(Screenshot grounding data)
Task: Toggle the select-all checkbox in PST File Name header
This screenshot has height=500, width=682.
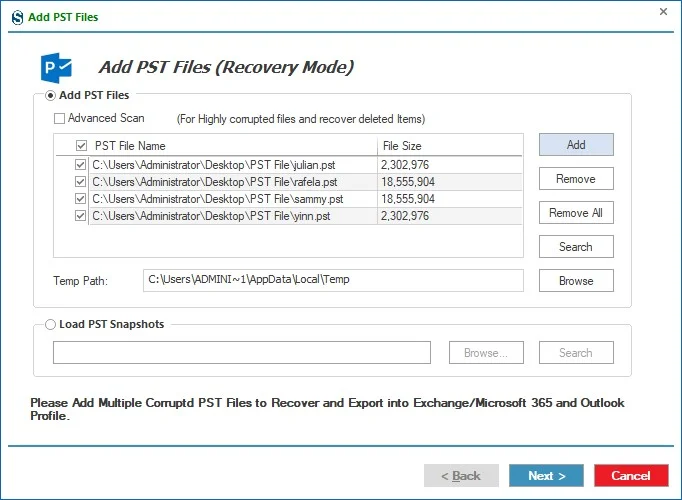Action: [x=81, y=146]
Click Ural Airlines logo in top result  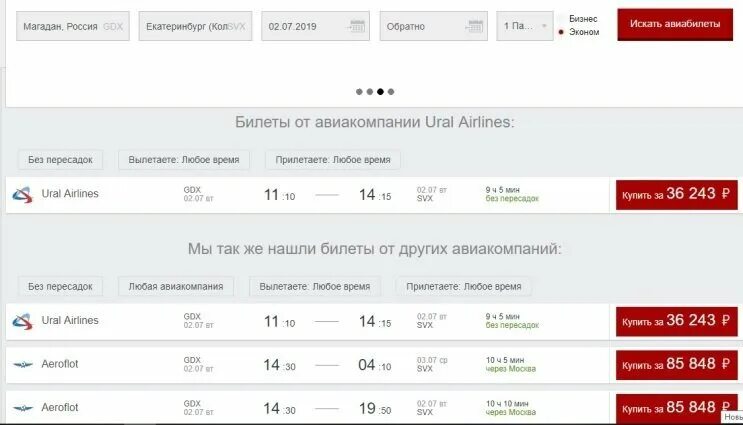click(x=23, y=195)
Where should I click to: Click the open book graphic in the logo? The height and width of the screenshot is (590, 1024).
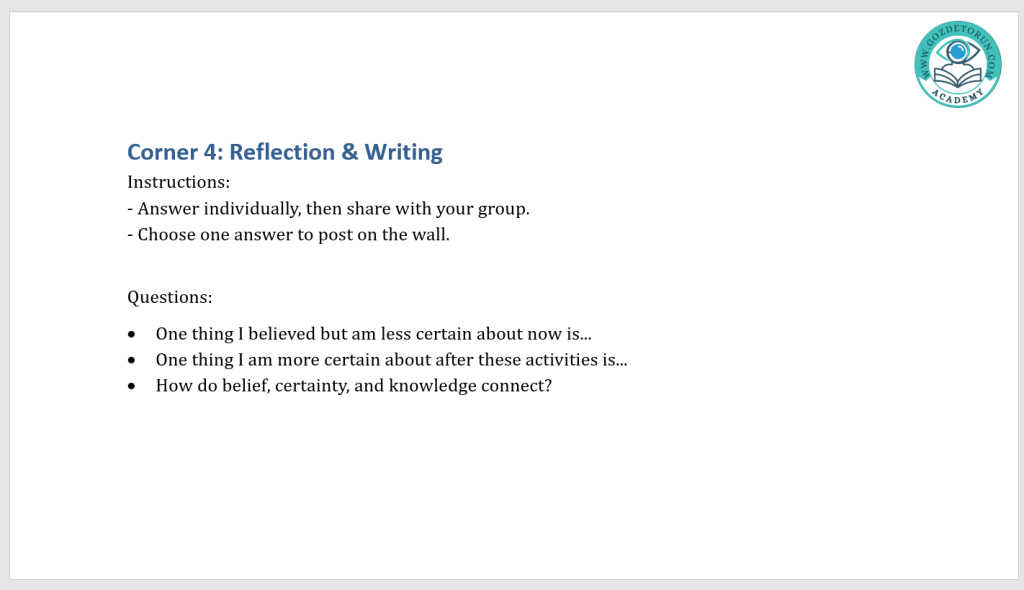pos(958,76)

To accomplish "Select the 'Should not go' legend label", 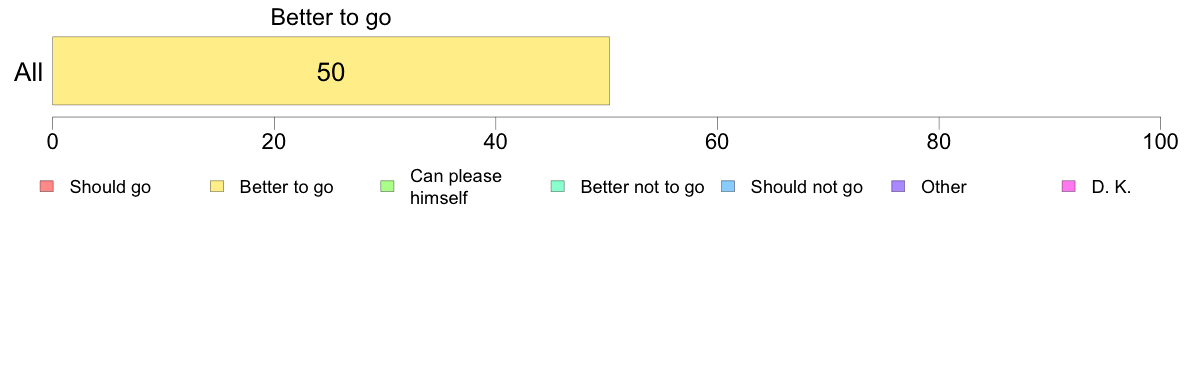I will pos(807,187).
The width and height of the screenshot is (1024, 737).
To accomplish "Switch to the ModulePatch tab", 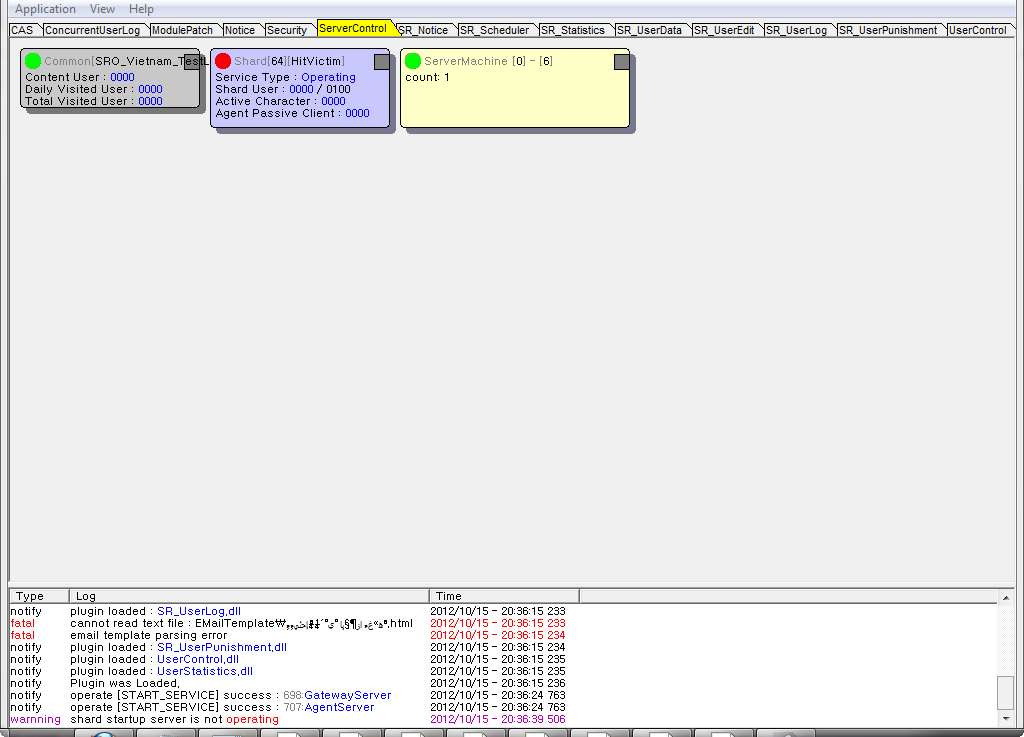I will [x=183, y=30].
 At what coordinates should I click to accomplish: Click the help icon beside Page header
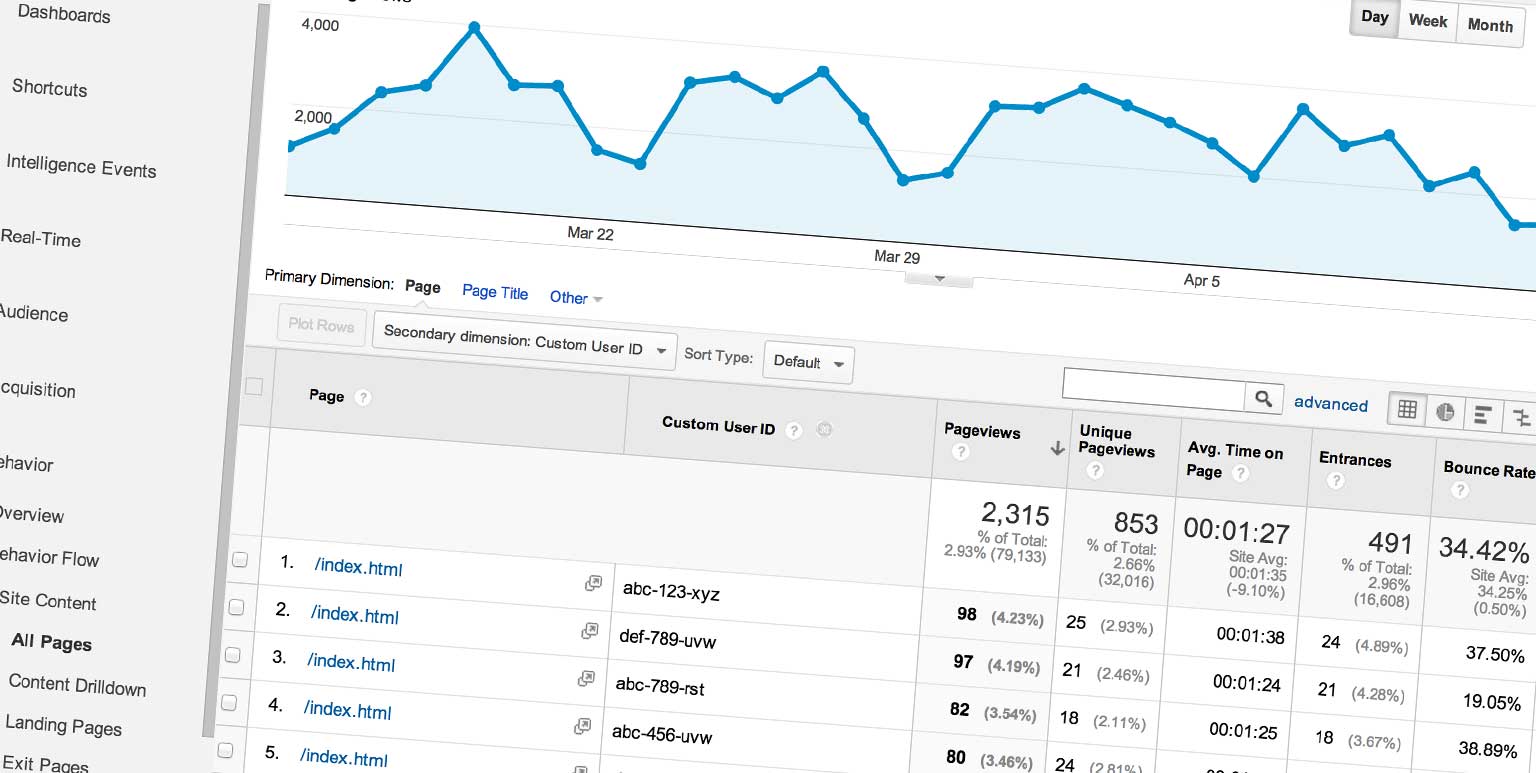pyautogui.click(x=363, y=398)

WHAT TO WORK ON: Retype exactly the lines from the line containing "At what coordinates" through the end of the entries above, including both ends, and leave every picture out.

OUTPUT OF THE EXERCISE:
 At what coordinates should I click to accomplish: Click the help icon beside Page header
pyautogui.click(x=363, y=398)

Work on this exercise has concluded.